## Task instructions
From the first line to the last, print the listing exactly.

## Supplied material

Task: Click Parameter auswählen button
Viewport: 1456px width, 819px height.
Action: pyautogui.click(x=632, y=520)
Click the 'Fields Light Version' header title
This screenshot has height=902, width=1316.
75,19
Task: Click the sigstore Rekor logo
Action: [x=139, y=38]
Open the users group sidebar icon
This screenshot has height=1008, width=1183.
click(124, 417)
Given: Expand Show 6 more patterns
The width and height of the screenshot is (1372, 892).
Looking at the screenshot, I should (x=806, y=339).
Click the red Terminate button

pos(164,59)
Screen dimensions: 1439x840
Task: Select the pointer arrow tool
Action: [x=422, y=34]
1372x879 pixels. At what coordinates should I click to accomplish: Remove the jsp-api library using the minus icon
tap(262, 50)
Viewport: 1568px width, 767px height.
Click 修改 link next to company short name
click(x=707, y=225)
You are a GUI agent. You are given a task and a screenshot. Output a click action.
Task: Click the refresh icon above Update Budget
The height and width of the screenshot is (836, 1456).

## Answer to this task
Task: Click Parameter auswählen button
Viewport: 1456px width, 819px height.
Action: pyautogui.click(x=632, y=520)
Click the 'Fields Light Version' header title
This screenshot has height=902, width=1316.
75,19
Task: Click the sigstore Rekor logo
Action: [x=139, y=38]
Open the users group sidebar icon
This screenshot has height=1008, width=1183.
click(124, 417)
Given: Expand Show 6 more patterns
The width and height of the screenshot is (1372, 892).
Looking at the screenshot, I should (x=806, y=339).
Click the red Terminate button

pos(164,59)
Screen dimensions: 1439x840
Task: Select the pointer arrow tool
Action: [x=422, y=34]
1372x879 pixels. At what coordinates should I click to accomplish: Remove the jsp-api library using the minus icon
tap(262, 50)
Viewport: 1568px width, 767px height.
Click 修改 link next to company short name
click(x=707, y=225)
You are a GUI agent. You are given a task and a screenshot. Output a click action.
Task: Click the refresh icon above Update Budget
The height and width of the screenshot is (836, 1456).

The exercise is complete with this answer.